March 04, 2011

Max Wilk, Prolific Author, Playwright and Television Writer, Passes at 90

His work ranged from Broadway plays and classic TV shows to novels and nonfiction books.

Max Wilk, an author, playwright and writer for feature films and television, died February 19, 2011, in Westport, Connecticut. He was 90.

Over the course of a career spanning four decades, Wilk wrote 19 books, four feature films, three produced plays and numerous television shows and magazine articles.

A native of Connecticut, he studied drama at Yale and graduated in 1941.

As a member of the Army Air Force Motion Picture Unit during World War II, he served under Ronald Reagan, who was captain of the group. He worked on Irving Berlin’s This Is the Army show and wrote and appeared in Army training films.

After the war, he began writing plays — including Small Wonder, a collaboration with with George Axelrod — and was a founding member of the 52nd Street Players group. He also wrote for television, beginning with live shows and, later, sitcoms and comedy specials.

He co-wrote the 1960 special The Fabulous Fifties, which won a Primetime Emmy for variety show and a Peabody Award. He wrote the 1977 animated film Raggedy Ann and Andy and the 1977 television special They Said It with Music, among many other television and film projects.

During the 1960s he began publishing humorous novels. One of them, Don’t Raise the Bridge, Lower the Water, was made into a 1968 film starring Jerry Lewis. Wilk wrote the screenplay.

Also during the ’60s, Wilk lived in London, where he became involved with the Beatles’ Yellow Submarine project and was commissioned to write the novel based on the film. He also wrote comedy specials for stars such as Melina Mercouri and Jonathan Winters.

His best-known nonfiction work was 1973’s They’re Playing Our Song, a collection of interviews with, and stories about, the great Tin Pan Alley and Broadway songwriters of the 20th century; the book is still in print today. Other books include The Golden Age of Television, The Wit and Wisdom of Hollywood, Schmucks with Underwoods and OK! The Story of Oklahoma.

In his later years, Wilk became a local music impresario, producing scores of jazz and live shows for the Westport Arts Center. In addition, for more than 20 years, he served as dramaturge at the Eugene O’Neill Theater Center’s National Playwrights Conference, working with playwrights including August Wilson and David Lindsay-Abaire.

He is survived by his three children, seven grandchildren and one great-grandchild.

On November 15, 2000, Max Wilk had the distinction of being interviewed by the Television Academy Foundation’s Archive of American Television.

During the two-and-a-half hour interview, conducted in Westport, Connecticut, by Michael Rosen, Wilk briefly described his beginnings as a writer in radio, touring with Irving Berlin’s This Is the Army during World War II, and his entrance into writing for early television.
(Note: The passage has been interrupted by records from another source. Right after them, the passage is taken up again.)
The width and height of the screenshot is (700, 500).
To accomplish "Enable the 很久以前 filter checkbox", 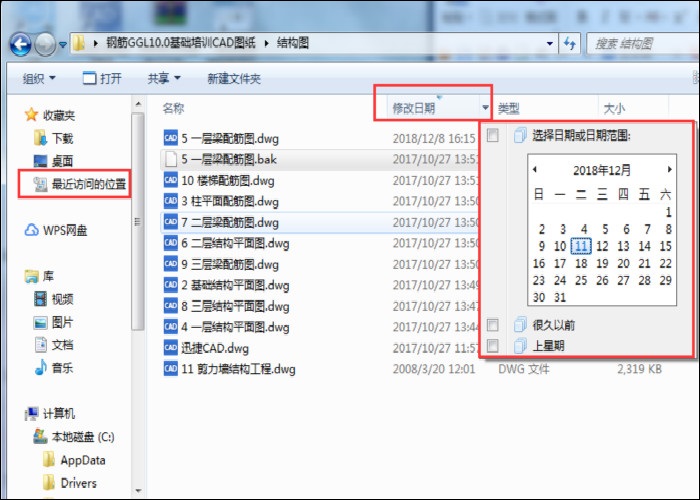I will 492,325.
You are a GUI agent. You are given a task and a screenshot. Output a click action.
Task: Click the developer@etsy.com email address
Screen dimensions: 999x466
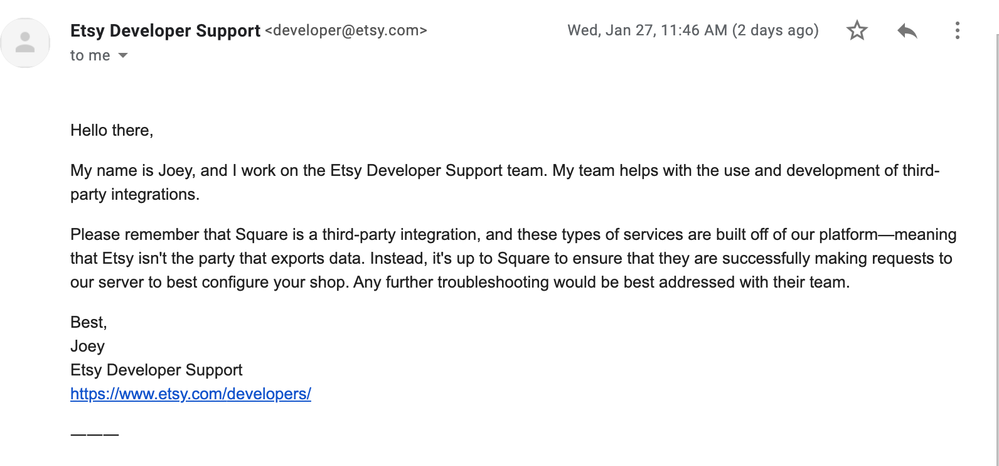coord(346,31)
He also talked about writing for such anthology and variety shows as: The Ford Television Theatre (1948-50), The Victor Borge Show (1951), and The Imogene Coca Show (1954-55).
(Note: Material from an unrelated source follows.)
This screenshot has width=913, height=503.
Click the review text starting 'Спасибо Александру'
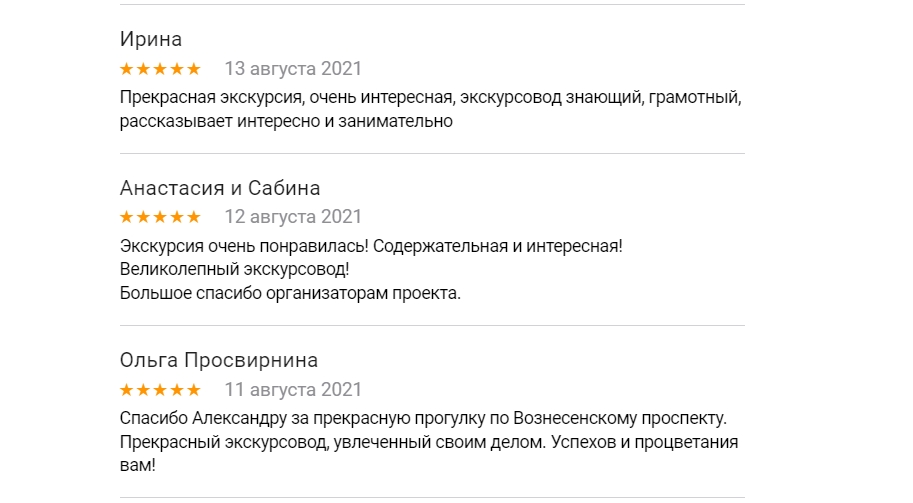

Finally, he described working on the critically acclaimed and long-running series Mama (for which he wrote from 1952-53), as well as the Primetime Emmy Award-winning special The Fabulous Fifties (1960), a look at the decade. As a television historian and author of the seminal book The Golden Age of Television: Notes From the Survivors, Wilk also described the “live” era of television (and the actors, writers, and producers of the day) and the cloud of the 1950s blacklist and how it affected people he knew (including Zero Mostel).